*Request A*:
In the Aldwych tube station thread, what reason is given for London Underground opening the old station's doors? Answer in one to three sentences.
*Request B*:
Write a continuation of the Aldwych tube station forum thread, starting after its final line.

*Source extract*:
▽

# Disused Aldwych tube station, London - tours



## Lord Camomile (Jun 24, 2010)

> London Underground is opening the doors of the old Aldwych Underground station, closed to the public since 1994, for a special exhibition in the ticket hall, to show how the Tube is being transformed.
> 
> The exhibition will take place from Monday 28 June to Friday 9 July from 10:00 to 19:00 on weekdays and 10.00 to 16:00 on the weekend. The entrance to the exhibition is on Surrey Street, WC2R 2NE, which is off the Strand and off Temple Place, with Temple station the closest Tube station.


More details from Ian Visits and TFL.

I work just down the road from Aldwych and while you don't get to go all over the station I'm stupidly excited about this


----------



## Onket (Jun 24, 2010)

I'm definitely going to this.


----------



## g force (Jun 24, 2010)

Same here...last went to the place a few years back, maybe 4? to go to a party there.


----------



## i'mnotsofast (Jun 24, 2010)

Yeah, it might have been closed since 1994 but it's definitely been open for events from time to time.


----------



## Onket (Jun 24, 2010)

Pretty sure I applied for tickets to a film showing in there once. Wasn't succesful.


----------



## el-ahrairah (Jun 24, 2010)

Excellent, do we want to turn this into an outing?


----------



## fogbat (Jun 24, 2010)

I've wanted to see in there for years. Work just around the corner, too. Will definitely pay it a visit.


----------



## Onket (Jun 24, 2010)

el-ahrairah said:


> Excellent, do we want to turn this into an outing?



No.


----------



## Lord Camomile (Jun 24, 2010)

el-ahrairah said:


> Excellent, do we want to turn this into an outing?





Onket said:


> No.




I'd be up for an outing, but not sure if it's a particularly 'outing' thing. Not sure what makes me think that though


----------



## Onket (Jul 12, 2010)

△

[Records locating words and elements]
▽

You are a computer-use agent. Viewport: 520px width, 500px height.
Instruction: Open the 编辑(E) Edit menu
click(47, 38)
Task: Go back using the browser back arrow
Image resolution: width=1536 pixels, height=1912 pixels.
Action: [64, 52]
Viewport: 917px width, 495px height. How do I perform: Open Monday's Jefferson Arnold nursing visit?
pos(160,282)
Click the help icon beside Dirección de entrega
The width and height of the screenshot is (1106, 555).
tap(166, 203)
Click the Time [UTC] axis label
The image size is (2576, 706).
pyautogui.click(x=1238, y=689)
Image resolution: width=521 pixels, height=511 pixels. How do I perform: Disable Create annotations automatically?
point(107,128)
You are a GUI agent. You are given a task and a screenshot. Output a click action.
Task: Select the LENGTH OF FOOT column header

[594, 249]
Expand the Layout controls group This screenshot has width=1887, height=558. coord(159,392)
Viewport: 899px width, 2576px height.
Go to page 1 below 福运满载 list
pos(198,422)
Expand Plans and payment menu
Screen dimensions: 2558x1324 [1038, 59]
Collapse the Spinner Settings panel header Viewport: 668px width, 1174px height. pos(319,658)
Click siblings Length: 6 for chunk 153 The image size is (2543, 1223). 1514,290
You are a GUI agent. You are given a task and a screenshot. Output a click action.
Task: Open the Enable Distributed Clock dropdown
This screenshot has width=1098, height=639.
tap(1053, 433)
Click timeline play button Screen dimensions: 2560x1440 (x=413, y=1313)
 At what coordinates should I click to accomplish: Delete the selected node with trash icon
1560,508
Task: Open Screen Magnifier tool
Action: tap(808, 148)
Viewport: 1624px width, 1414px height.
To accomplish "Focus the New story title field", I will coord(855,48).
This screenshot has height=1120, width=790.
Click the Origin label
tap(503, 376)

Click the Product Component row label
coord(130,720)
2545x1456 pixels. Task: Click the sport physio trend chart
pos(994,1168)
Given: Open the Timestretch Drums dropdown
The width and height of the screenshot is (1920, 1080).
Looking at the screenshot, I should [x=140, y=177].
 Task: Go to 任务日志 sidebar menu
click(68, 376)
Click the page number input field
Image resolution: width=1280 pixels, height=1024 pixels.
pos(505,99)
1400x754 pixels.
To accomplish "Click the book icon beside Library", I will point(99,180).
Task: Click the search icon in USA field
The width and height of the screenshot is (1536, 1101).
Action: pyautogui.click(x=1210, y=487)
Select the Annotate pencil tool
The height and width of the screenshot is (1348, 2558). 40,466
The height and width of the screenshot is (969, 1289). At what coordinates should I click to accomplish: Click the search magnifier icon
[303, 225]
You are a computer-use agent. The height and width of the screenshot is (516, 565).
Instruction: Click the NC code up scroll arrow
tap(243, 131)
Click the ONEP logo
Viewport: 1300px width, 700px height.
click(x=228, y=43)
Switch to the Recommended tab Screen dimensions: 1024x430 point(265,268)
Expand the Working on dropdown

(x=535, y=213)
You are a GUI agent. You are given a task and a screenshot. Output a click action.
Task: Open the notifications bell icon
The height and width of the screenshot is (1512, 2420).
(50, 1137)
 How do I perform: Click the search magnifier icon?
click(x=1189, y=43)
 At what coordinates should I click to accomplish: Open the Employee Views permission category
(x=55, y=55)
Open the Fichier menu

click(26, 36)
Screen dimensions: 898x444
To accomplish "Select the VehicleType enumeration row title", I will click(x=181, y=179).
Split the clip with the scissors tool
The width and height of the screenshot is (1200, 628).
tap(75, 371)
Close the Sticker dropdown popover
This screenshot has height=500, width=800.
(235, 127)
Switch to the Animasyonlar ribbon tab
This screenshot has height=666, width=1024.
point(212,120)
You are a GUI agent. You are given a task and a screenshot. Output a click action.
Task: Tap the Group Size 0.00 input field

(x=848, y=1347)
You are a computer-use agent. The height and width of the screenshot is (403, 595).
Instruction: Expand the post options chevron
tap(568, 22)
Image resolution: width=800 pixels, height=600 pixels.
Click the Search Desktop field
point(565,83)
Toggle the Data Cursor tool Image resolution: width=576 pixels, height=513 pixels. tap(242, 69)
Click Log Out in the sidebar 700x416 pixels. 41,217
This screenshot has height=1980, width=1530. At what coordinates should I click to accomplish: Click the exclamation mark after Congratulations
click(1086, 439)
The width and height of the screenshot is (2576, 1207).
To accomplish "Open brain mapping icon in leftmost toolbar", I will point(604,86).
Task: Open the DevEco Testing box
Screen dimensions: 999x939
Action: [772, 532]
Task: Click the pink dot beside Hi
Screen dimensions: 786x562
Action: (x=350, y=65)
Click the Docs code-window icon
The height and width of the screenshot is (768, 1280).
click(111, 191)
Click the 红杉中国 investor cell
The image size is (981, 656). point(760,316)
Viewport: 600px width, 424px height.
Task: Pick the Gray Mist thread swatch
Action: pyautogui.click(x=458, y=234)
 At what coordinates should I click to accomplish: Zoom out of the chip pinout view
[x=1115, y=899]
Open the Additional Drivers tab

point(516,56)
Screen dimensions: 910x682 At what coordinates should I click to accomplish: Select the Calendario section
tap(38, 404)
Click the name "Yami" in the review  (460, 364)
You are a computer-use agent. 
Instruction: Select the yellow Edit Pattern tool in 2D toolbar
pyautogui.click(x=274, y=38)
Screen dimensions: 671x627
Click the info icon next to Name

△

*Exercise output A*:
London Underground is opening the station, closed to the public since 1994, to hold a special exhibition in the ticket hall. The exhibition is meant to show how the Tube is being transformed.

*Exercise output B*:
Did anyone go?


----------



## wtfftw (Jul 12, 2010)

Should've made it an outing.


----------



## Onket (Jul 12, 2010)

Maybe that is where people fell down.


----------



## fogbat (Jul 12, 2010)

Oh balls


----------



## Blagsta (Jul 12, 2010)

I went to a party in there a few years ago.  Cool place, terrible accoustics!


----------



## Lord Camomile (Jul 12, 2010)

I may have forgot....


----------



## hipipol (Jul 12, 2010)

I suspect there will be a chance to have another go along in a bit!!!


----------



## braindancer (Jul 13, 2010)

Ooooh how exciting I thought - until seeing that the opportunity has been and gone.....


----------



## Bungle73 (Jul 13, 2010)

I wish I'd seen this thread sooner!  I was at the Edgar Wallace, which is just around the corner from there, last week too!


----------



## vogonity (Jul 13, 2010)

Onket said:


> Did anyone go?



I did. It was an enjoyable interactive exhibition, like an extension on the LT Museum, based around the future of the Tube. 

Future station models... Future tube carriages... Loved that!

Also good to root around the station's old features, like the lifts and rooms. (The last time I was there was for an Artangel exhibiton, which used other areas.)

Good stuff all round.


----------



## Onket (Jul 13, 2010)

Cheers for the feedback.

Does sound very good.


----------



## vogonity (Jul 14, 2010)

Onket said:


> Cheers for the feedback.
> 
> Does sound very good.



(((Onket)))

I'm sure there'll be another exhibition there soon!


----------



## Onket (Jul 14, 2010)

How sure? What do you know?


----------



## el-ahrairah (Jul 14, 2010)

arsoles


----------



## vogonity (Jul 14, 2010)

Onket said:


> How sure? What do you know?



Actually, I'm not sure at all, but I remain optimistic.


----------



## Bungle73 (Nov 5, 2012)

http://www.ltmuseum.co.uk/whats-on/events/events-calendar#aldwych




			
				LT Museum said:
			
		

> *Aldwych - The Secret Station*
> 
> Date: 30 November to 2 December & 7 to 9 December 2012
> Daytime tour times:
> ...



I'm going (maybe)!

....if I can!


----------



## paolo (Nov 5, 2012)

Bungle73 said:


> http://www.ltmuseum.co.uk/whats-on/events/events-calendar#aldwych
> 
> 
> 
> ...


 
That'll sell out in approximately zero seconds. 

Cool though. I might try for a ticket myself; it includes a day ticket for the museum, which I've been meaning to go to again for ages.


----------



## Bungle73 (Nov 5, 2012)

Do they normally take bookings on the website, or only by phone?

I must say I haven't been in the museum for years!


----------



## paolo (Nov 5, 2012)

Bungle73 said:


> Do they normally take bookings on the website, or only by phone?


 
Good point. There's other events that are 'available' for sale, but no sign of a book online option, nor any explanation (bit crap really, for such fine institution). So not sure how that works.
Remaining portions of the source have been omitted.